WHAT YOU HAVE TO DO: Go line by line through the entries below and copy those containing the string "computer".

Extracted data entries:
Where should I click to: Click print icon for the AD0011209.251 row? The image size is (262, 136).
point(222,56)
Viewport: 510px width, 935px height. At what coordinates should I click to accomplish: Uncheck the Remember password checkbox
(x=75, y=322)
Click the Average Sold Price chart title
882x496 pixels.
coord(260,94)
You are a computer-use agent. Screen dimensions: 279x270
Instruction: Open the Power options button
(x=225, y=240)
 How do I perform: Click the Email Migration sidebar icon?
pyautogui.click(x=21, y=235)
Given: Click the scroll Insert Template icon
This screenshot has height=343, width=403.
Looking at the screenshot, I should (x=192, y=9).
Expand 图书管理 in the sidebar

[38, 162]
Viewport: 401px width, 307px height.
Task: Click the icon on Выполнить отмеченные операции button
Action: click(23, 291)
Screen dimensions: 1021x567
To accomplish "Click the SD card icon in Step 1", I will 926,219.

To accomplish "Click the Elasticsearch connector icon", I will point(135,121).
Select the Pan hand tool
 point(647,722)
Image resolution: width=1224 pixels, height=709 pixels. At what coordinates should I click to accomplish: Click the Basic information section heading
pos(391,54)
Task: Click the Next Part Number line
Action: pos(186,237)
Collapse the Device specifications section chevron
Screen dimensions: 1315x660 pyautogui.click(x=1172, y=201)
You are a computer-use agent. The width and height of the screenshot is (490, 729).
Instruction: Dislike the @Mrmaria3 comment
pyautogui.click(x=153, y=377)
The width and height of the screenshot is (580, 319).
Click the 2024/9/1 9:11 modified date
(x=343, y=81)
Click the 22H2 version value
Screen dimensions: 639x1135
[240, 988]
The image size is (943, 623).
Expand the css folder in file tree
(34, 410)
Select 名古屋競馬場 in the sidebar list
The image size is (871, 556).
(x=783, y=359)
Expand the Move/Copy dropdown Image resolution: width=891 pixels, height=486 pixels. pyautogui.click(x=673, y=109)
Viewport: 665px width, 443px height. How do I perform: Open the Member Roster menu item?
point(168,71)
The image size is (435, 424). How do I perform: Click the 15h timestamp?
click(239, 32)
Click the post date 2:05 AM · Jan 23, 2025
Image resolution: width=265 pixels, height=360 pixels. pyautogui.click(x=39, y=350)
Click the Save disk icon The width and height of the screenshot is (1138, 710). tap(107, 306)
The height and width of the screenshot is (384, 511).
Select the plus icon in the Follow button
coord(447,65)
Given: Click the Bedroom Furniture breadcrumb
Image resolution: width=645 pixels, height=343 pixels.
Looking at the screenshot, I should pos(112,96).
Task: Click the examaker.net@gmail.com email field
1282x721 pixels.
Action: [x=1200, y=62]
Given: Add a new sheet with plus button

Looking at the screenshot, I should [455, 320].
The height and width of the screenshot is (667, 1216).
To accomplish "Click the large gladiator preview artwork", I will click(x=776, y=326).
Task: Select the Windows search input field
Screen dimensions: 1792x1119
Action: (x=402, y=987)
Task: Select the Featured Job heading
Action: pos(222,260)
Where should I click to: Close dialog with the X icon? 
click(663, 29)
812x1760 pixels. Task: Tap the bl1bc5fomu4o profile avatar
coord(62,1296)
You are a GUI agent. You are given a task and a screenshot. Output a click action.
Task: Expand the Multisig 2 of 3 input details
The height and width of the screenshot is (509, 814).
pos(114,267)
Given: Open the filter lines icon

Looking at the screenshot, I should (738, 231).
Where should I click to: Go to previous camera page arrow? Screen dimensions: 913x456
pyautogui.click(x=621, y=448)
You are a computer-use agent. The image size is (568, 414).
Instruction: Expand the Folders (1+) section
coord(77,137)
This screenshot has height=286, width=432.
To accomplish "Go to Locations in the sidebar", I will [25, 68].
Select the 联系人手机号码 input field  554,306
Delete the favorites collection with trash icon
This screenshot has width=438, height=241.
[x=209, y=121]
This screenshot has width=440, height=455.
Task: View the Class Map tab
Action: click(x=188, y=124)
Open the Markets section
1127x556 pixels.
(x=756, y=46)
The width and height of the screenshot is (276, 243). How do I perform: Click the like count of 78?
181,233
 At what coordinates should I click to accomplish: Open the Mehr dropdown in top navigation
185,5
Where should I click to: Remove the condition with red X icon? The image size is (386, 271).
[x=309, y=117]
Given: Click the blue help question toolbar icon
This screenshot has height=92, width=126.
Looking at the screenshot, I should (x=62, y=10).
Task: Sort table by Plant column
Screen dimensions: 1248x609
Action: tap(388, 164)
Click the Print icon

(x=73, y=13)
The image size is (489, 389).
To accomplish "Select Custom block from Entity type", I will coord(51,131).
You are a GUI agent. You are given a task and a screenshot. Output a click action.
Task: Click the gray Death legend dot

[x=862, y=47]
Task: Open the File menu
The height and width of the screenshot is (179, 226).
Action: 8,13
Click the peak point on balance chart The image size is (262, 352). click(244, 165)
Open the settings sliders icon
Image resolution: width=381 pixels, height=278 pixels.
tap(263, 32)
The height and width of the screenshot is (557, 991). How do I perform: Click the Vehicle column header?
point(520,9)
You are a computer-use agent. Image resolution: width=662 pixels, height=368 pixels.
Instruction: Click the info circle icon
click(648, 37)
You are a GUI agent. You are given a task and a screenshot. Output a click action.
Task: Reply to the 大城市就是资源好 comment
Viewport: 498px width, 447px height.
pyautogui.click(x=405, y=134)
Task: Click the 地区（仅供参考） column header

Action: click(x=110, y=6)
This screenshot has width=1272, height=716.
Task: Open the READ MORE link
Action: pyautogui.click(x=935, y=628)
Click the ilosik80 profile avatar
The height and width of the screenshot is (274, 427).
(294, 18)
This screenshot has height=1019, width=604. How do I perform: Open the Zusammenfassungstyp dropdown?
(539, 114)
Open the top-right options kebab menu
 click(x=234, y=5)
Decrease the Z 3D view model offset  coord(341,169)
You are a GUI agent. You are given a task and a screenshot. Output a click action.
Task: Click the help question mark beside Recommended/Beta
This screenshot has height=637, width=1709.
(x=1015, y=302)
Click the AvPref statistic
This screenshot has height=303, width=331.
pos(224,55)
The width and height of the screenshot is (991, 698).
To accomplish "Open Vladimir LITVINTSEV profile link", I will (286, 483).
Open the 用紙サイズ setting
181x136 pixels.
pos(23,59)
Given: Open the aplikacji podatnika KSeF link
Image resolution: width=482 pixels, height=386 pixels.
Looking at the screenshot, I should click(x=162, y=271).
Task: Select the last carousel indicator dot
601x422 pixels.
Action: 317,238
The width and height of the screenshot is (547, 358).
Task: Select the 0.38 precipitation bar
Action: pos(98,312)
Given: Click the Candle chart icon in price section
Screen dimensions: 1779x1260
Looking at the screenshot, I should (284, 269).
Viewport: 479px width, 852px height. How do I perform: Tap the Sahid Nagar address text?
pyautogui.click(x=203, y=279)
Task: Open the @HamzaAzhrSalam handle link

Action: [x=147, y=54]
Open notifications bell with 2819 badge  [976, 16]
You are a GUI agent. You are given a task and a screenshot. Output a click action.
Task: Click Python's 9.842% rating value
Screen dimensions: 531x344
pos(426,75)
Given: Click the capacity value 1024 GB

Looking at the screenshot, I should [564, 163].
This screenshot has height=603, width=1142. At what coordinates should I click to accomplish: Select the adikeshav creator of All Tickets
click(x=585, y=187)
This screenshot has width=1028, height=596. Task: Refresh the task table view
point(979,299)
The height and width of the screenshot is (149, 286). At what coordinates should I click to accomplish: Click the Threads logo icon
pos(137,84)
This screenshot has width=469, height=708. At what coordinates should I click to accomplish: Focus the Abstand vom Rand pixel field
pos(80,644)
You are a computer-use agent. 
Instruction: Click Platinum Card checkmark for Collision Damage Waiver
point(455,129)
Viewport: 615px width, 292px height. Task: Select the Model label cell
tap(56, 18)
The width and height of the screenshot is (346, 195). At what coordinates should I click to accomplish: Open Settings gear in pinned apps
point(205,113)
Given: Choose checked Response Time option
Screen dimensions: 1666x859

COMPLETED TASK:
You are a computer-use agent. Screen dimensions: 279x270
You are a computer-use agent. The width and height of the screenshot is (490, 729).
You are a computer-use agent. The image size is (568, 414).
You are a computer-use agent. Image resolution: width=662 pixels, height=368 pixels.
You are a computer-use agent. 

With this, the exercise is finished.